Exercise prompt: Reproduce word for word the lines between those holding "You are a computer-use" and "Instruction: Click the", inclusive, and nothing else from the data below.

Raw data:
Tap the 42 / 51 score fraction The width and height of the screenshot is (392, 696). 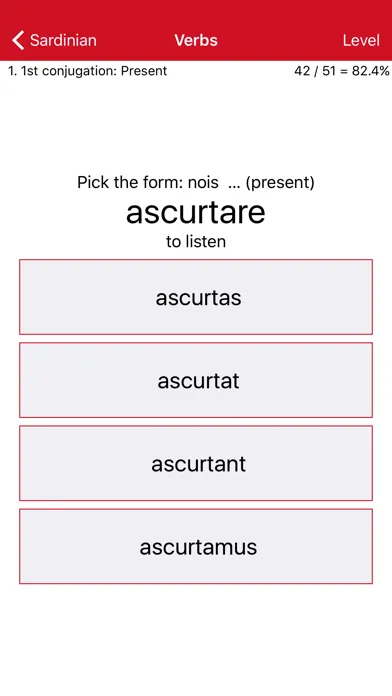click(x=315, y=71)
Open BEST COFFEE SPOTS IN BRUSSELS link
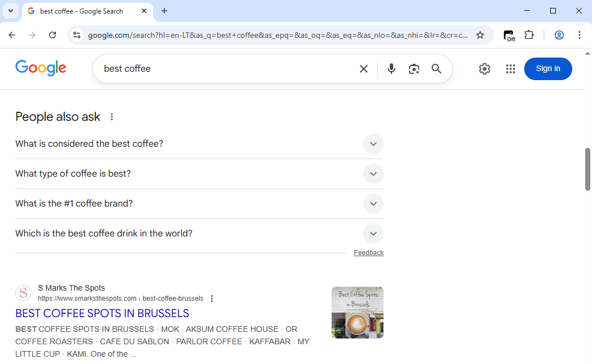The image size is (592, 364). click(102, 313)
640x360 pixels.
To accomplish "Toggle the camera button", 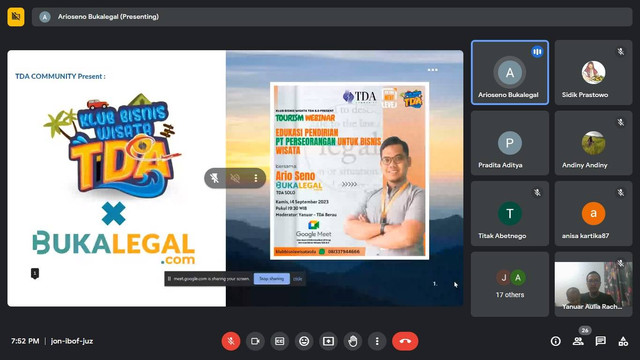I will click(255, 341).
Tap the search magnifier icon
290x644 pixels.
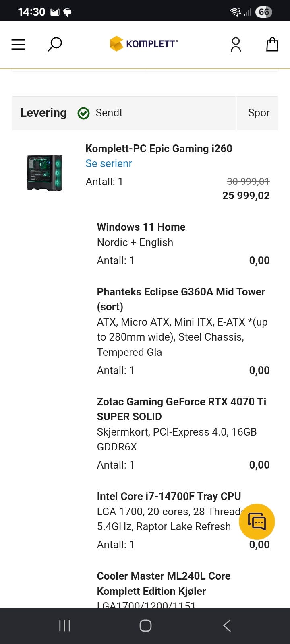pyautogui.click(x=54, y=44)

* * *

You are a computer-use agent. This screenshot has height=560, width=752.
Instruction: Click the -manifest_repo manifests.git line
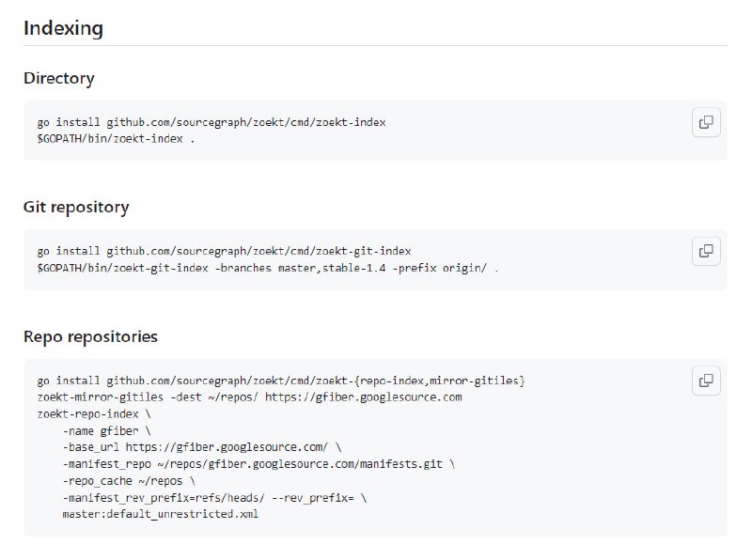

Answer area:
You are a computer-use agent. This screenshot has height=560, width=752.
Instruction: Click the -manifest_repo manifests.git line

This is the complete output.